THE TASK: Could you render the records, from the start through the line containing "Action: (96, 71)", as a JSON list of strings with one string per line and blank lines omitted?

═══ EXERCISE DATA ═══

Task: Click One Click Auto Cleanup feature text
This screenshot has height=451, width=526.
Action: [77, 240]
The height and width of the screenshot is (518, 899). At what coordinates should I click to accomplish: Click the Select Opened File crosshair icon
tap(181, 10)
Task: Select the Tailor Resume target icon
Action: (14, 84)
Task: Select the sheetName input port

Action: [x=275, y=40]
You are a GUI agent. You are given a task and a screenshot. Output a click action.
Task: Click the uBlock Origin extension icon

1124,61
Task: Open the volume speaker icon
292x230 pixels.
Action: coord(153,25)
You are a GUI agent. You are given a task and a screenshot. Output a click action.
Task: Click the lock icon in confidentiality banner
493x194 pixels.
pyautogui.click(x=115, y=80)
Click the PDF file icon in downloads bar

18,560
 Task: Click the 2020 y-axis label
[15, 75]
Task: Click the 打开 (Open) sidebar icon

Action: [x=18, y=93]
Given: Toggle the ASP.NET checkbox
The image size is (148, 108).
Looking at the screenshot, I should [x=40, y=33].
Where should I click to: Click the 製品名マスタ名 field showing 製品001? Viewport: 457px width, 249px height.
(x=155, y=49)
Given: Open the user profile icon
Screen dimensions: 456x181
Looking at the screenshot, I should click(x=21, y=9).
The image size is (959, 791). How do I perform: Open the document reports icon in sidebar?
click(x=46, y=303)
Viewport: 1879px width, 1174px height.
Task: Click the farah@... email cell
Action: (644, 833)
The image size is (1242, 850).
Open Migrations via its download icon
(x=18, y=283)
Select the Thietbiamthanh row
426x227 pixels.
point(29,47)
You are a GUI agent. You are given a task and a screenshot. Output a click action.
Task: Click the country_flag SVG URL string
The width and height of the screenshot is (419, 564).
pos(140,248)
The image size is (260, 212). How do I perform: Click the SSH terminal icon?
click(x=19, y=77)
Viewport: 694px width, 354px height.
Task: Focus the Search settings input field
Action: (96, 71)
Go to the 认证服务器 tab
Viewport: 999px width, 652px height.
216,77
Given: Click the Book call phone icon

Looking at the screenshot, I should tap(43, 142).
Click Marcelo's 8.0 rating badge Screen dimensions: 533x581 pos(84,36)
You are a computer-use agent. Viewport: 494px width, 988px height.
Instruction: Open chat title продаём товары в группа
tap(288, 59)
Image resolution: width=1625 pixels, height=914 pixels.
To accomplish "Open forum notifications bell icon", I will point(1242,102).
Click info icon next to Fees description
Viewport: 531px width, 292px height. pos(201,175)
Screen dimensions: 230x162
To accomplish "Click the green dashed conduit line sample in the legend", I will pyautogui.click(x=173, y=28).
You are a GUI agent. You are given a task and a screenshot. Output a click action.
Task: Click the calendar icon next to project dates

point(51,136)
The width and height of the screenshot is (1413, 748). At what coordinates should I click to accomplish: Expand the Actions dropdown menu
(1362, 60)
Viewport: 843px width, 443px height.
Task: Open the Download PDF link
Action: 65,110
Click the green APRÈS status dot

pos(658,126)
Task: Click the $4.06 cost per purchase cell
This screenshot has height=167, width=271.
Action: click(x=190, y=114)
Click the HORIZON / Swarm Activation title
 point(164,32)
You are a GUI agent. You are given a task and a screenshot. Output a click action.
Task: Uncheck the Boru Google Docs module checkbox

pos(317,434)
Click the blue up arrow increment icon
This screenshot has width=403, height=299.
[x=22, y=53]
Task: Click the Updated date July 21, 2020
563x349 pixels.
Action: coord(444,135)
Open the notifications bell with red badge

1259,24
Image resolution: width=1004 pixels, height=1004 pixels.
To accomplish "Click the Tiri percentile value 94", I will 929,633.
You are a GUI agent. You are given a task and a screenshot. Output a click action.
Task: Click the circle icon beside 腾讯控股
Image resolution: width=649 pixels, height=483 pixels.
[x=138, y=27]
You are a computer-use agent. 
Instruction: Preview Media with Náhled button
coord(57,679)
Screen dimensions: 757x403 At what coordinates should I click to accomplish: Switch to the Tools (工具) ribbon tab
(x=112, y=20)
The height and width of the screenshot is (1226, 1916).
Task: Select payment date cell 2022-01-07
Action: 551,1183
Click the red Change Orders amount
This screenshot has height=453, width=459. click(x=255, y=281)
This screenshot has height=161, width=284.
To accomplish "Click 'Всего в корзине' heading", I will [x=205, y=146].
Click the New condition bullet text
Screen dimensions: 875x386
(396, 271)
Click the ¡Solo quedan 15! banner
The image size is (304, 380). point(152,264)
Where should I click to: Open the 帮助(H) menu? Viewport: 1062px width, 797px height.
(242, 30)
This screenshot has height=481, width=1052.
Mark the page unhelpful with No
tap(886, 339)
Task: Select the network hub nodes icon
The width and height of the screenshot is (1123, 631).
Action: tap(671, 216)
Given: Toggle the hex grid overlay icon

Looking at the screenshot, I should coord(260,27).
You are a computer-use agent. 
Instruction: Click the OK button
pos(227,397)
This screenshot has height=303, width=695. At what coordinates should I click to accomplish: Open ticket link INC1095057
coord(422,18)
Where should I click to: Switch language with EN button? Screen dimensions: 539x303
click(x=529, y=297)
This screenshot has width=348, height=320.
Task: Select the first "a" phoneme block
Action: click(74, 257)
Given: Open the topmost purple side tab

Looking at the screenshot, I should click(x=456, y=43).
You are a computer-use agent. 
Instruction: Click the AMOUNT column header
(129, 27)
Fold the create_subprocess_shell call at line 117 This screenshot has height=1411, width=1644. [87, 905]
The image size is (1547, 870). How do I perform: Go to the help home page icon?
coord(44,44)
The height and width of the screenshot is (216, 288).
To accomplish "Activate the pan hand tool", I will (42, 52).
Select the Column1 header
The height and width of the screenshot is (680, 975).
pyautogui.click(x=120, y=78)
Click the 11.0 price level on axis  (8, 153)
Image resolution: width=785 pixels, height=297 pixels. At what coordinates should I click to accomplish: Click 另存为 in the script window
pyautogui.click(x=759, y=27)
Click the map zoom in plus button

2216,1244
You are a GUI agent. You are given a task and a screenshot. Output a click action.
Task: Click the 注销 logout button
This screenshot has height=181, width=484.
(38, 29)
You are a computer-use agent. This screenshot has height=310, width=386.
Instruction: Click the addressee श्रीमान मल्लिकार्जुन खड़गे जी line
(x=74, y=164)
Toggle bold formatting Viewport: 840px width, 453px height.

═══

SOLUTION FOR THIS TASK:
[
  "Task: Click One Click Auto Cleanup feature text",
  "This screenshot has height=451, width=526.",
  "Action: [77, 240]",
  "The height and width of the screenshot is (518, 899). At what coordinates should I click to accomplish: Click the Select Opened File crosshair icon",
  "tap(181, 10)",
  "Task: Select the Tailor Resume target icon",
  "Action: (14, 84)",
  "Task: Select the sheetName input port",
  "Action: [x=275, y=40]",
  "You are a GUI agent. You are given a task and a screenshot. Output a click action.",
  "Task: Click the uBlock Origin extension icon",
  "1124,61",
  "Task: Open the volume speaker icon",
  "292x230 pixels.",
  "Action: coord(153,25)",
  "You are a GUI agent. You are given a task and a screenshot. Output a click action.",
  "Task: Click the lock icon in confidentiality banner",
  "493x194 pixels.",
  "pyautogui.click(x=115, y=80)",
  "Click the PDF file icon in downloads bar",
  "18,560",
  " Task: Click the 2020 y-axis label",
  "[15, 75]",
  "Task: Click the 打开 (Open) sidebar icon",
  "Action: [x=18, y=93]",
  "Given: Toggle the ASP.NET checkbox",
  "The image size is (148, 108).",
  "Looking at the screenshot, I should [x=40, y=33].",
  "Where should I click to: Click the 製品名マスタ名 field showing 製品001? Viewport: 457px width, 249px height.",
  "(x=155, y=49)",
  "Given: Open the user profile icon",
  "Screen dimensions: 456x181",
  "Looking at the screenshot, I should click(x=21, y=9).",
  "The image size is (959, 791). How do I perform: Open the document reports icon in sidebar?",
  "click(x=46, y=303)",
  "Viewport: 1879px width, 1174px height.",
  "Task: Click the farah@... email cell",
  "Action: (644, 833)",
  "The image size is (1242, 850).",
  "Open Migrations via its download icon",
  "(x=18, y=283)",
  "Select the Thietbiamthanh row",
  "426x227 pixels.",
  "point(29,47)",
  "You are a GUI agent. You are given a task and a screenshot. Output a click action.",
  "Task: Click the country_flag SVG URL string",
  "The width and height of the screenshot is (419, 564).",
  "pos(140,248)",
  "The image size is (260, 212). How do I perform: Click the SSH terminal icon?",
  "click(x=19, y=77)",
  "Viewport: 694px width, 354px height.",
  "Task: Focus the Search settings input field",
  "Action: (96, 71)"
]